6. Não trate um cego como um ser diferente. Ele também está interessado em tudo que te interessa.
7. Não generalize aspectos positivos e/ou negativos de um cego. A natureza dotou todos os seres de diferenças individuais.
8. Não limite o cego mais que a própria cegueira, impedindo-o de fazer o que sabe. Ele pode e deve fazer sozinho.
9. Não fale de sexto sentido, nem de compensação da natureza, perpetuando conceitos errôneos. O cego simplesmente desenvolve recursos mentais existentes em todas as criaturas.

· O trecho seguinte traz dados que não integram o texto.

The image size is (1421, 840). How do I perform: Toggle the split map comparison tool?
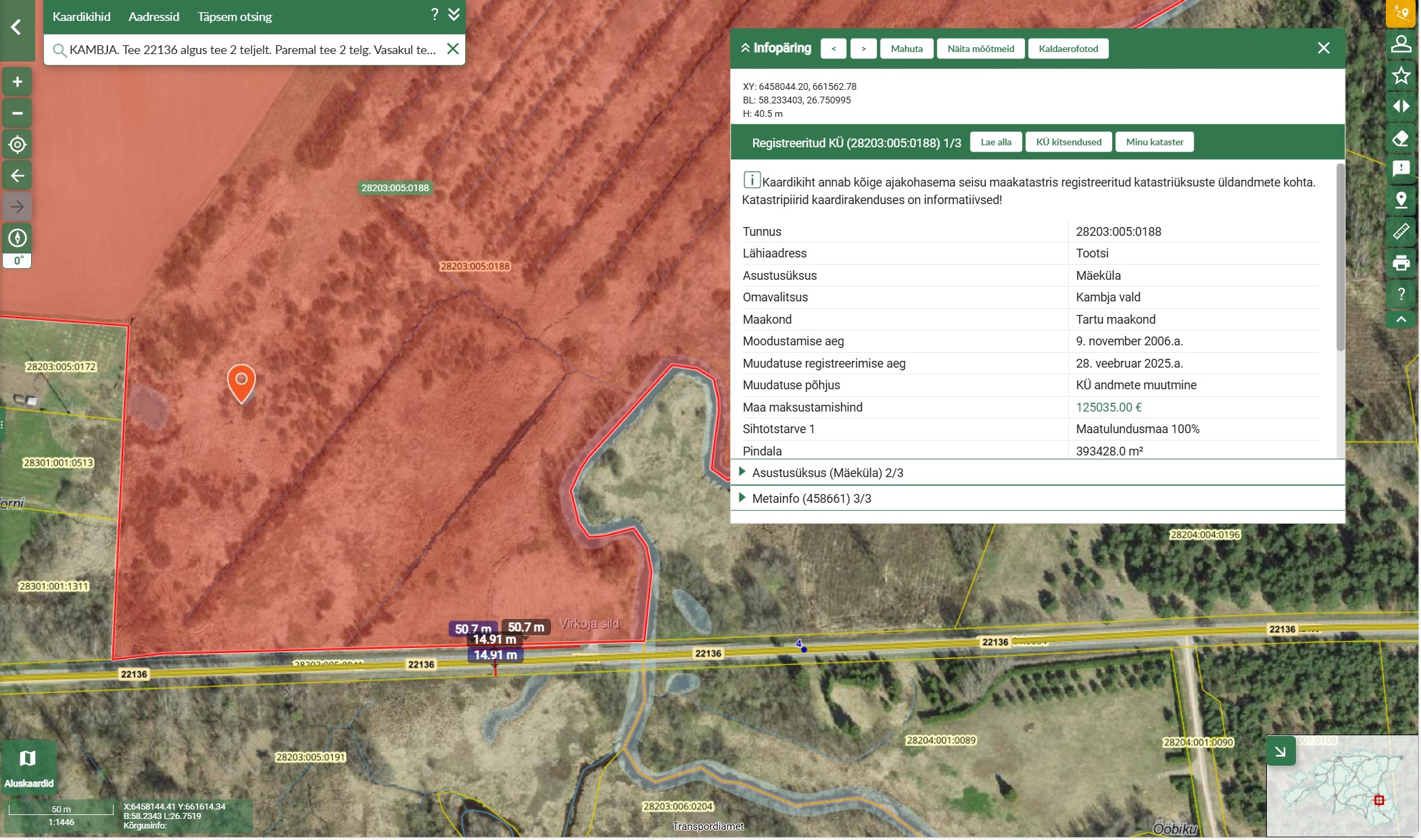pos(1401,107)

10. Não de dirija a um cego através de seu acompanhante, supondo assim que ele não terá condições de compreendê-lo.  Ao invés disto, fale diretamente a ele.
11. Ao invés de segurar um cego pelo braço, deixe que ele segure o seu, pois pelo movimento do seu corpo, ele perceberá melhor o cominho a ser percorrido.
12. Não carregue, ou puxe um cego numa condução, ou numa escada, nem o empurre pelo braço.
13. Não puxe a cadeira para um cego, apenas ponha a mão dele sobre o encosto da mesma.
14. Não diga apenas “direita” ou “esquerda”, ou ainda “aqui” ou “ali”, ao orientar um cego. Essas informações são falhas e imprecisas.
15. Portas entreabertas no caminho de um cego é um sério risco para a sua integridade física.
16. Ao entrar em um recinto onde se encontra um cego, fale a ele, isto o ajudará a identificá-lo.
17. Se estiver conversando com um cego, avise ao se afastar, principalmente se o local for barulhento, pois ele poderá continuar falando sozinho.
18. Ao encontrar um cego, não perca tempo com perguntas como: “sabe quem sou eu?”, nem se anuncie a todo instante, quando ele já conhecer a sua vós.
19. Não deixe de falar sobre coisas inadequadas quanto à aparência de um cego. Faça-o apenas quando for extremamente necessário.  Alertá-lo sobre uma sujeira em seu rosto, por exemplo, pode e deve ser feito.
20. Ao apresentar um cego a outra pessoa, faça-o numa posição correta, impedindo que o mesmo estenda a mão na direção errada.
21. Não oriente, a todo tempo, a colher ou o garfo de um cego durante a sua refeição. Faça-o apenas quando for extremamente necessário.
22. Procure auxiliar uma pessoa cega que pretenda atravessar a rua ou tomar uma condução. Ainda que a ajuda seja recusada ou mal recebida. A maioria lhe agradecerá com um gesto.
23. Quando passear com um cego que já esteja acompanhado, não o pegue pelo outro braço, nem lhe dê avisos a todo instante. Deixe-o ser orientado só por quem o estiver guiando.
24. Procure atravessar a rua com um cego em linha reta. Caso contrário, ele pode perder a orientação.
25. Apresente o seu visitante cego a todas as pessoas do grupo, dessa forma você facilitará sua integração.
Pela sensibilização do que foi dito acima, você já estará contribuindo decisivamente para a superação de preconceitos seculares que envolvem o cego e a cegueira. Não pense no que você não pode fazer pelo cego, e sim, que a sua participação será sempre importante para a emancipação do cego brasileiro.